Joanna Priestley


Joanna Priestley is a contemporary film director, producer, animator and teacher. She lives and works in Portland, Oregon.

Early life and education

Priestley was born in Portland, Oregon to Mae Irene and Arthur James Priestley. She grew up in a wooded area near the Willamette River with horses, dogs, a cat and a huge collection of comic books.
Priestley began experimenting with animation early in her life. In an interview with Harvey Deneroff, she explained: "One of the first toys I was given was a zoetrope, which worked on a little turntable and had little zoetrope strips with it. I loved it! I'm sure I became an animator because of that toy. Then I started drawing on the corners of my textbooks in grade school, and later studied art in high school and college, where I specializing in painting and printmaking."

Education

Priestley studied painting and animation at Rhode Island School of Design and received a BFA in Art from the University of California at Berkeley, graduating with honors.
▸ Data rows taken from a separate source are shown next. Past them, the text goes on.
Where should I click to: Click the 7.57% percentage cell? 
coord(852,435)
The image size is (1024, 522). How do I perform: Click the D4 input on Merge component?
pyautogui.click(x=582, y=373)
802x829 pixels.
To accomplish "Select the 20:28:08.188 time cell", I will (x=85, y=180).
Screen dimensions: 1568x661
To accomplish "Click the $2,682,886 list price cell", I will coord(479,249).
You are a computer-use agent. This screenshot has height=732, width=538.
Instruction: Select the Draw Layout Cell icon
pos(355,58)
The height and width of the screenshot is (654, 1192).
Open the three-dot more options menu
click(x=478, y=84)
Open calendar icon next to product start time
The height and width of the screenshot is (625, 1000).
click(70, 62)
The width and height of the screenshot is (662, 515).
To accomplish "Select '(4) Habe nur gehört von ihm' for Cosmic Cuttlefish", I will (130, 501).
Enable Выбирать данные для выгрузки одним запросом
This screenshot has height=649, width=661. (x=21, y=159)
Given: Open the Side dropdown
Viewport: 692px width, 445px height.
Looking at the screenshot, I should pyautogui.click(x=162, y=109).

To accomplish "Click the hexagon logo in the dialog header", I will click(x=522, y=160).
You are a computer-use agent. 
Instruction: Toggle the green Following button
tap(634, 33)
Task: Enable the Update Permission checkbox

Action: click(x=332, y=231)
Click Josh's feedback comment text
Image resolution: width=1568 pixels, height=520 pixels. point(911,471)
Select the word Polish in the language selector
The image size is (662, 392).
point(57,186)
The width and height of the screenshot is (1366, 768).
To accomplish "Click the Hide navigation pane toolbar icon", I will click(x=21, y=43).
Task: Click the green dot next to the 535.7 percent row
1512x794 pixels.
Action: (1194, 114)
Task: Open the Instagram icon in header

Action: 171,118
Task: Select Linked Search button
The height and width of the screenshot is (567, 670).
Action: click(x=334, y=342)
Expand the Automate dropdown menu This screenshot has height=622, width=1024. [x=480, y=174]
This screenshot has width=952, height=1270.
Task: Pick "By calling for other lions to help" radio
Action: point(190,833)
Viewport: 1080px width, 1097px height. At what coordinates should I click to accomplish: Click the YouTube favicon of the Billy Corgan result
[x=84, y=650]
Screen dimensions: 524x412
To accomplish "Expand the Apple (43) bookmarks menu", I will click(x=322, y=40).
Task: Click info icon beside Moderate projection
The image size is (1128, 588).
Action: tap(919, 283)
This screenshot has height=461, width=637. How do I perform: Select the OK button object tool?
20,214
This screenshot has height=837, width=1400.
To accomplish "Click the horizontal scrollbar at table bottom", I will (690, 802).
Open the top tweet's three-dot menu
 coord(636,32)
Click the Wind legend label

During her final year there she produced thousands of posters used in protests against the Vietnam War and she was the Art Department representative to the Ad Hoc Committee to End the War.
Priestley received a Master of Fine Arts in Experimental Animation from the California Institute of the Arts, where she received the Louis B. Mayer Award. For two years she was the teaching assistant for famed abstract animator Jules Engel. Priestley made the first computer animated film at Cal Arts, Jade Leaf, using the Cubicomp, early animation hardware that was purchased by Cal Arts in the fall of 1984. Priestley and Engel co-directed Times Square, also using the Cubicomp to generate images and recording them on a 16mm Bolex camera on a tripod, positioned in front of the monitor.

Career

In 1977, Priestley co-founded and co-directed Strictly Cinema in Bend, Oregon. They presented film festivals in Bend and weekly film screenings at Bend and Redmond High Schools. She became the regional coordinator, editor of The Animator and coordinator of the Northwest Film and Video Festival at the Northwest Film Center at the Portland Art Museum from 1978 to 1983. Gene Youngblood, one of the jurors of the Northwest Film and Video Festival, encouraged her to apply to Cal Arts, which she did in 1983. In 1988, Priestley founded ASIFA-Northwest with Marilyn Zornado. This ASIFA chapter included the northwest region of the United States which comprised Portland, Seattle, Vancouver B.C., and the areas in between. Priestley was president of ASIFA-NW for four years. The organization is now known as ASIFA-Portland.
In 1985 she founded her own company, Priestley Motion Pictures, where she has directed, produced and animated 29 short films and Clam Bake, an iOS app. Animated Women: Joanna Priestley, a short documentary with three of Priestley's films, was broadcast on PBS and BBC2 in 1995–96. Priestley has directed animation segments for Sesame Street, and directed and animated music video sequences for Tears for Fears and Joni Mitchell and a PBS series title: “Making Peace”. After directing and producing short films from 1979 to 2015, Priestley made an abstract feature film, North of Blue, which premiered at the Annecy International Animation Festival in France in June, 2018.
Priestley has received fellowships from Creative Capital, National Endowment for the Arts, American Film Institute, Fundación Valparaíso, Millay Colony, Klondike Institute of Art and Culture and the Caldera Arts Foundation. She was awarded the 2007-08 Media Arts Fellowship from the Regional Arts and Culture Council and her films are in the permanent collection of the Museum of Modern Art, the Academy Film Archive and the Library of Congress.
Priestley's influences include Hilma af Klint, Mary Ellen Bute, David Hockney, Jane Aaron, Len Lye, Norman McLaren and Jules Engel. She has taught animation, portfolio design and cinema history at the Northwest Film Center/Portland Art Museum, Pacific Northwest College of Art, Art Institute of Portland and Volda University College as well as teaching animation workshops throughout the US and in Canada, Germany and Norway. She is an active proponent of animation as an art form and has worked throughout her career to improve the status and exposure of animation in academia, museums, galleries and the media worldwide. Priestley has presented two papers at the Society for Animation Studies Conference, including "Creating a Healing Mythology: The Art of Faith Hubley" in 1992, which was published in the Spring 1994 issue of Animation Journal.
Priestley has been an active member of the Academy of Motion Picture Arts and Sciences since 1992. She has served on the board of the Regional Arts and Culture Council and been a member of the Public Art Committee in Portland, Oregon.

Filmography

Priestley is married to animation director and production designer Paul Harrod.
Her interests include medicinal herbalism and designing and producing performative events for Burning Man and Halloween.